Jakarta - Pemblokiran puluhan situs yang dituding radikalisme oleh Kementerian Komunikasi dan Informatika (Kominfo) atas perintah Badan Nasional Penanggulangan Terorisme (BNPT) dinilai bisa berdampak negatif karena dianggap tidak tran‎sparan.

Bahkan ditakutkan oleh Anggota Komite Badan Regulasi Telekomunikasi Indonesia (BRTI) Nonot Harsono, ‎pemblokiran situs yang dianggap radikal itu tanpa sebab yang jelas malah bisa memicu radikalisme itu sendiri.


"Ada beberapa situs terkenal damai yang masuk ke dalam daftar. Kalau ini diblokir lalu sekelompok golongan Islam marah, malah bisa memicu munculnya radikalisme," ujarnya pada detikINET, Selasa (31/3/2015).


"Apalagi jika (sampai) ada isu bahwa di dalam BNPT itu banyak yang non-muslim, amat sangat berbahaya‎," lanjut Nonot yang mengaku khawatir kasus ini bisa memicu perpecahan masyarakat.


Dalam pandangannya, kasus ini sangat sensitif. Dan pemerintah harus bisa memastikan bahwa pemblokiran dilakukan atas persetujuan semua pihak, khususnya setelah melewati uji publik dan meminta fatwa dari lembaga keagamaan seperti Majelis Ulama Indonesia (MUI).
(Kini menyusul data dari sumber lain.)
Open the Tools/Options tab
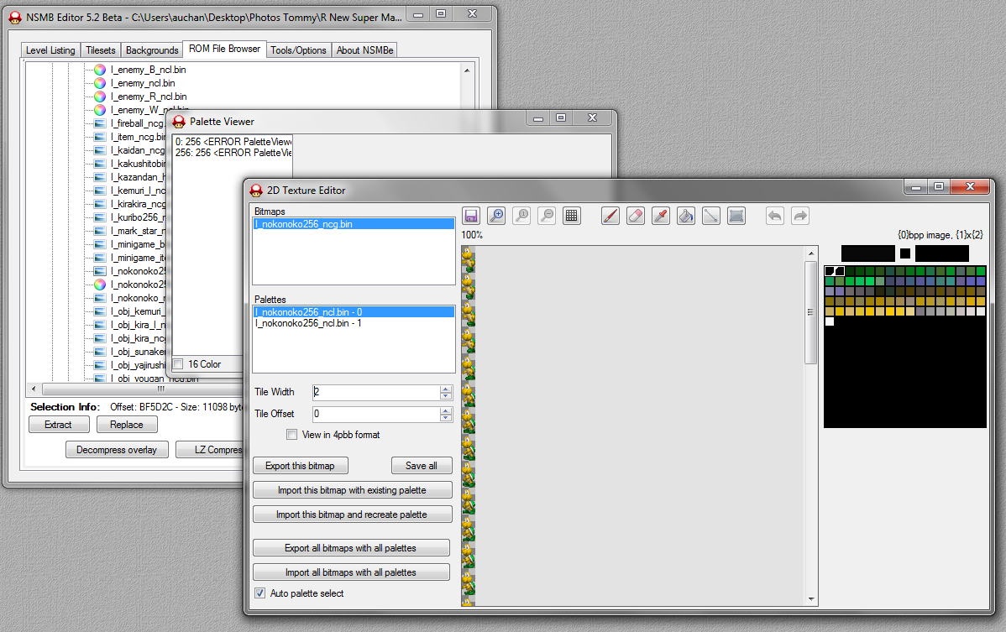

"Harusnya badan nasional itu (BNPT) minta fatwa atau kesaksian MUI kalimat mana yang dinilai menghasut dan provokatif mengajak teror. Jangan sampai yang menilai orang beda agama atau yang bisa menimbulkan ketegangan SARA. Bisa terjadi revolusi dan perang saudara," jelasnya.
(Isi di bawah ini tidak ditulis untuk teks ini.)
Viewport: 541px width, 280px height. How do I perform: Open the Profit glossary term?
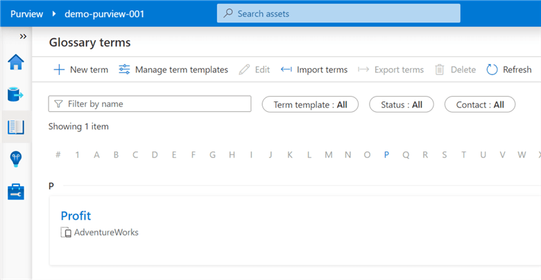pyautogui.click(x=76, y=215)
Menurutnya, pemblokiran situs dengan dalih demi menghadang ISIS ini tak perlu ditindaklanjuti dengan cara yang paran‎oid. Karena dianggap oleh Nonot bisa memunculkan perlawanan karena pendekatannya kurang simpatik.


"Kominfo bisa saja tidak serta-merta memblokir. Dilihat dulu lingkup kewenangan BNPT itu sejauh mana bisa memerintah kementerian teknis. Dampak terorismenya belum jelas tetapi keresahan masyarakat terjadi karena over reaktif," ujarnya.


"Jadinya BNPT yang meneror masyarakat karena ketidakkerenan kita dalam menangani isu kekerasan. Kekerasan diatasi dengan kekerasan pada yang belum tentu keras hanya berdasar prasangka paranoid," sesal Nonot.